EXERCISE TASKS:
1: In the loan report excerpt, which kinds of collateral follow "secured by" in the sentence beginning "The remaining loans and leases"?
2: Reproduce word for word the passage of the loan report excerpt starting at "The Company holds" and ending at "of September 30, 2009.".

===== EXCERPT PROVIDED =====

Nonaccruing loans and leases decreased $733,000 to $8.6 million at September 30, 2009 compared to $9.4 million at June 30, 2009.  One agricultural relationship comprised most of the total nonaccruing loans and leases.  It consists of one loan totaling $32,000 secured by one- to four-family real estate, one loan totaling $740,000 secured by agricultural real estate, and four loans totaling $5.7 million secured by agricultural business assets.  The remaining loans and leases included in nonaccruing loans and leases at September 30, 2009 were 10 loans totaling $398,000 secured by one- to four-family real estate, two loans totaling $177,000 secured by commercial real estate, eight loans totaling $454,000 secured by commercial business assets, one agricultural business loan totaling $11,000, 26 leases totaling $759,000 secured by equipment, and 26 loans totaling $389,000 secured by consumer assets.

 

Balance Sheet Performance

 

Loans and leases receivable as of September 30, 2009 totaled $833.8 million, a decrease of $17.5 million from the balance at June 30, 2009.  Since June 30, 2009, one-to-four-family and commercial business and real estate loans decreased $7.5 million and $13.3 million, respectively, while agriculture loans increased $5.8 million during this period.

 

The Company holds six pooled trust preferred securities of $10.0 million in its investment portfolio that are currently impaired under applicable accounting rules.  In accordance with Financial Accounting Standards Board (FASB) guidance, the Company determined the fair value of these securities under the assumption they were sold at the end of the quarter in an orderly transaction that was not a forced liquidation or a distressed sale.  The fair value of the trust preferred securities was recorded at $5.6 million as of September 30, 2009.

===== STORED ROWS =====

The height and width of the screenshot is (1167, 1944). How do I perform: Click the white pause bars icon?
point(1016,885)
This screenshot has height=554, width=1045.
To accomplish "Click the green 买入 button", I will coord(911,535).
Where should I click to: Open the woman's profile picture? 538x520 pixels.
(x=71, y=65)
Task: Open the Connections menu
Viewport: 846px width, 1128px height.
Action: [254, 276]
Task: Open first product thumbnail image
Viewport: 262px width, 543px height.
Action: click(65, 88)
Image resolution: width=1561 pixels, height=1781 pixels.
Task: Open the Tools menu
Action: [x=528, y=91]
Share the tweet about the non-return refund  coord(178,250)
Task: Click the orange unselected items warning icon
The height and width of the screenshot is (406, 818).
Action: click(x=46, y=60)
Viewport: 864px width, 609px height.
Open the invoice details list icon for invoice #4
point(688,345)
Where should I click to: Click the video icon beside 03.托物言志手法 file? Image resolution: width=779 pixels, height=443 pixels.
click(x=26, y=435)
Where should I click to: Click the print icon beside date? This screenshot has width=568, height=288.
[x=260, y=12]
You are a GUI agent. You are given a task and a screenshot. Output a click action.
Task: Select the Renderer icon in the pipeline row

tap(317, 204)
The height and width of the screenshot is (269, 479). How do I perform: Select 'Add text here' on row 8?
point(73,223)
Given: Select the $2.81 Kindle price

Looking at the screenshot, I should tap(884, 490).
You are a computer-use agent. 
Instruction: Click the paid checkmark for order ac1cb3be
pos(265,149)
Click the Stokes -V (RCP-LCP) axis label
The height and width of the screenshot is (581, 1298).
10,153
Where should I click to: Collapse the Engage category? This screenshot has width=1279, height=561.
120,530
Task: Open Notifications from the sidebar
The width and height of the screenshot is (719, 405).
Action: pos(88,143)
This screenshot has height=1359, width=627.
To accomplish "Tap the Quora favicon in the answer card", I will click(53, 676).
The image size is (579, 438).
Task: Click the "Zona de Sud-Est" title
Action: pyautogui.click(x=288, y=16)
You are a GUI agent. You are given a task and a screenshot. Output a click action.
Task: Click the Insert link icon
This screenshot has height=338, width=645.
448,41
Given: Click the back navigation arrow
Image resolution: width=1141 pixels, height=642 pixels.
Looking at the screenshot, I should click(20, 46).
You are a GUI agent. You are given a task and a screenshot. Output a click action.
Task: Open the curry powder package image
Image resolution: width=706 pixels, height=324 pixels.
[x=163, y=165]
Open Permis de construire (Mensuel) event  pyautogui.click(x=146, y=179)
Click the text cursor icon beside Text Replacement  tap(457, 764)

=====

FINAL ANSWERS:
1:
- One- to four-family real estate
- Commercial real estate
- Commercial business assets
- Equipment
- Consumer assets

2:
The Company holds six pooled trust preferred securities of $10.0 million in its investment portfolio that are currently impaired under applicable accounting rules.  In accordance with Financial Accounting Standards Board (FASB) guidance, the Company determined the fair value of these securities under the assumption they were sold at the end of the quarter in an orderly transaction that was not a forced liquidation or a distressed sale.  The fair value of the trust preferred securities was recorded at $5.6 million as of September 30, 2009.